Polyamine is a crucial factor in plant response to low temperature (Song et al., 2021). Changes in transcriptome-level changes in Cl/Cl and Cl/Cm leaves under chilling stress were determined to elucidate the mechanism behind pumpkin-induced chilling tolerance. As expected, uniquely regulated genes in the Cl/Cm plants, which were enriched in the putrescine-associated pathways (arginine synthesis, arginine and proline metabolism) (Figure 7), were consistent with the proteome study of grafted watermelon under chilling stress (Shi et al., 2019). The relative mRNA expression levels of ADC, ODC, and SPDS involved in putrescine biosynthesis were significantly up-regulated; the expression of ADC in Cl/Cm leaves was further up-regulated under chilling stress, which was the main reason for the increased putrescine accumulation in the leaves of Cl/Cm plants (Figure 7C). Putrescine signaling is involved in the pumpkin rootstock grafting-induced chilling tolerance and agrees with previous results (Shen et al., 2000; Liu et al., 2015; Kou et al., 2018; Li M. et al., 2021). In addition, the content of polyamines in plants can be used as an important index to measure their resistance to stress because polyamine-rich plants usually show high resistance to stress (Shi and Chan, 2014; Kou et al., 2018; Song et al., 2021). However, no noteworthy regularly were found in the spermine and spermidine contents. Similar results indicated that putrescine’s downstream product spermidine does not increase with putrescine content (Kou et al., 2018). Thus, the present study suggests that the specific increase in putrescine content may be closely related to the stress signal in response to chilling stress and may slow the damage and enhance the chilling tolerance in pumpkin-grafted seedlings.
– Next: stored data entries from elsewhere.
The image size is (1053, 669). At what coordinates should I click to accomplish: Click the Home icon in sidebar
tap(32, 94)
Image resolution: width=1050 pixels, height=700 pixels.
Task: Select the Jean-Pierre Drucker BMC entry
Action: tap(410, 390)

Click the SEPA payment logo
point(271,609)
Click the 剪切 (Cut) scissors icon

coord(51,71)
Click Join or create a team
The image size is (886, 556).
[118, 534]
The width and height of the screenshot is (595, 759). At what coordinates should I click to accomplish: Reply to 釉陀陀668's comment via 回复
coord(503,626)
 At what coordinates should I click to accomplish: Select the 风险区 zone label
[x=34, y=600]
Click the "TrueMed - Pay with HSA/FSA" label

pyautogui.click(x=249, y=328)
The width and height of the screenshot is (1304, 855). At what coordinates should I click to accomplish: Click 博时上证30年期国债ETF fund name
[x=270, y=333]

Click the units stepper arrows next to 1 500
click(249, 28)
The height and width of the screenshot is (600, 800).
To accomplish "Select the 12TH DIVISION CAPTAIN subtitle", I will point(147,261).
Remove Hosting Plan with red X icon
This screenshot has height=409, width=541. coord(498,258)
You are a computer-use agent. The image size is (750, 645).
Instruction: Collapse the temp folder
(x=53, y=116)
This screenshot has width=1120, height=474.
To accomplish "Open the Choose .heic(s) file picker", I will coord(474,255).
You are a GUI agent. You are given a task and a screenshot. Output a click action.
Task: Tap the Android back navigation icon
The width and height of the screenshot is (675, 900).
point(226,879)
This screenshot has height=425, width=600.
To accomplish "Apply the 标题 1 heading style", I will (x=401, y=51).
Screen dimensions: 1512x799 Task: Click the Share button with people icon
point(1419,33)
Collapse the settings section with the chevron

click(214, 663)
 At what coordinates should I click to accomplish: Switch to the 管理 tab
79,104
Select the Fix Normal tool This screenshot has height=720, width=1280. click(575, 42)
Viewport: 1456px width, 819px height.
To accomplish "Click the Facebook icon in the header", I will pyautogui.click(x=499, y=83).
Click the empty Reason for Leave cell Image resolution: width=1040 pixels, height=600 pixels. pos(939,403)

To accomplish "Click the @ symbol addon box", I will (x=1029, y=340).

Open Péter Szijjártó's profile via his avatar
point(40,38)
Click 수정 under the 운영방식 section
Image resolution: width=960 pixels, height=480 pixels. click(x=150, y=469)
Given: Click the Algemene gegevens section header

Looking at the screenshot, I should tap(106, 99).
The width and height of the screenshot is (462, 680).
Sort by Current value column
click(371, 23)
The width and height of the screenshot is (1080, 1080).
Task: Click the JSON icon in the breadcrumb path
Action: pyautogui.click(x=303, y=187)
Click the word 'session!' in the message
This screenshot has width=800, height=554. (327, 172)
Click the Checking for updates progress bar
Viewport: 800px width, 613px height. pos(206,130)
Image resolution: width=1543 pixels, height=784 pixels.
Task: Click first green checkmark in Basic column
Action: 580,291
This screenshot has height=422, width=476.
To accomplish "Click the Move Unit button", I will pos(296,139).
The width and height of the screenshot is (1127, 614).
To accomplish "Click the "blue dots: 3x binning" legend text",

Polyamines are polycations that covalently bind negatively charged macromolecules, such as DNA, RNA, and proteins, as structural supports; regulate different cellular processes; and stabilize the plasma membrane of the cells to survive stress (Kasukabe et al., 2004; Igarashi, 2006; Chen et al., 2019). Increasing evidence supported that the accumulation of polyamines is related to high chilling resistance in various fruits and vegetables (Nair and Singh, 2004; Zhang X. et al., 2012). This study found that self-grafted seedlings with low putrescine contents develop CI symptoms. Meanwhile, grafting of pumpkin rootstock promotes the accumulation of putrescine, which might help maintain the normal function of membrane and reduce the CI value under chilling stress and enhance chilling tolerance (Figures 1, 2). This result is consistent with the result that putrescine participates in the regulation of chilling tolerance (Jiao et al., 2021). The reason for its enhancement of chilling tolerance might be that putrescine stabilizes cell components and might act as a signal that triggers the anti-oxidant system to reduce MDA accumulation and comprehensively enhance chilling tolerance (Igarashi, 2006; Ding et al., 2021). Thus, ADC-catalyzed putrescine synthesis may promote the chilling tolerance in pumpkin-grafted seedlings, and these results provide useful information for further research on the molecular mechanism by which ADC participates in chilling tolerance in grafting-induced chilling tolerance.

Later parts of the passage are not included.